Am Mitwoch, dem 19. Januar zeigt das Tutzinger Kino KurTheater um 20.15 Uhr den Dokumentarfilm „Die Unbeugsamen“ - und zwar in Anwesenheit der früheren bayerischen Bundes- und Europaministerin Prof. Ursula Männle, die zu den Mitwirkenden des Films gehört, sowie von Tutzings Bürgermeisterin Marlene Greinwald.

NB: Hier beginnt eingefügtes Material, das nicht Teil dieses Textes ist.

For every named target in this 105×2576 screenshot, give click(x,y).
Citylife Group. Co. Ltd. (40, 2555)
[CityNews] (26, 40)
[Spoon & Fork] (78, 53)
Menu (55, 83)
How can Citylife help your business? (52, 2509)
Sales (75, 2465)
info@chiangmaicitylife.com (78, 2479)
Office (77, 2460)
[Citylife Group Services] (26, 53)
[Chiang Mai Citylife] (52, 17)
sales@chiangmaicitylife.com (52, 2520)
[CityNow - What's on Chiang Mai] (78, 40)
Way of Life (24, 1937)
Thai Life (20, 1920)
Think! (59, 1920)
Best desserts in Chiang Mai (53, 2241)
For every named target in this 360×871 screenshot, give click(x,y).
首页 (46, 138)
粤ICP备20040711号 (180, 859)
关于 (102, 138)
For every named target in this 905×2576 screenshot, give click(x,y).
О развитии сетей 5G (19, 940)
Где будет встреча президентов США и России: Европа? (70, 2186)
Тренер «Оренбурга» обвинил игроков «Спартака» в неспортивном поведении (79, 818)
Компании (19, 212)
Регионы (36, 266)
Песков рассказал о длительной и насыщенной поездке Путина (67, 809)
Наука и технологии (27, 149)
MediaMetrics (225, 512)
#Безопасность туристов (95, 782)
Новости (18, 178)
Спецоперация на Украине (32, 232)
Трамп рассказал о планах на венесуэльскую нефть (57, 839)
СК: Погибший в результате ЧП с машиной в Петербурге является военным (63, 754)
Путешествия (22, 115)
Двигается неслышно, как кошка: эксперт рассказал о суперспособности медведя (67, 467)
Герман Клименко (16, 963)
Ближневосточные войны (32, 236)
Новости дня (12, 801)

Die sehr interessante Dokumentation beleuchtet die Bedeutung der Frauen in der Bonner Republik der 1950-er Jahre. Damals waren vor allem Männer für das politische Tagesgeschäft zuständig. Frauen mussten sich ihre Beteiligung an den demokratischen Entscheidungsprozessen mit harter Pionierarbeit gegen erfolgsverwöhnte Männer erkämpfen. Sexismus und Herabsetzung waren an der Tagesordnung, doch davon ließen sich politisch engagierte Frauen nicht beeindrucken. „Politik ist eine viel zu ernste Sache, um sie den Männern zu überlassen“, sagte Käte Strobel, die von 1966 bis 1972 Bundesgesundheitsministerin war. Nach diesem Motto wagten sich damals immer mehr Frauen auf das Bonner Bundeshaus-Parkett.
In dem Dokumentarfilm von Torsten Körner kommen die Politikerinnen von damals und heute zu Wort und erinnern sich an die turbulente Zeit. Mit dabei sind Herta Däubler-Gmelin (SPD), Elisabeth Haines (SPD, Renate Hellwig (CDU), Marie-Elisabeth Klee (CDU), Ursula Männle (CSU), Ingrid Matthäus-Maier (FDP/SPD), Christa Nickels (Die Grünen), Renate Schmidt (SPD), Helga Schuchardt (FDP), Rita Süssmuth (CDU), Roswitha Verhülsdonk (CDU), Carola von Braun (FDP) sowie die Journalistinnen Renate Färber-Husemann und Sabine Gräfin von Nayhauß-Cormons.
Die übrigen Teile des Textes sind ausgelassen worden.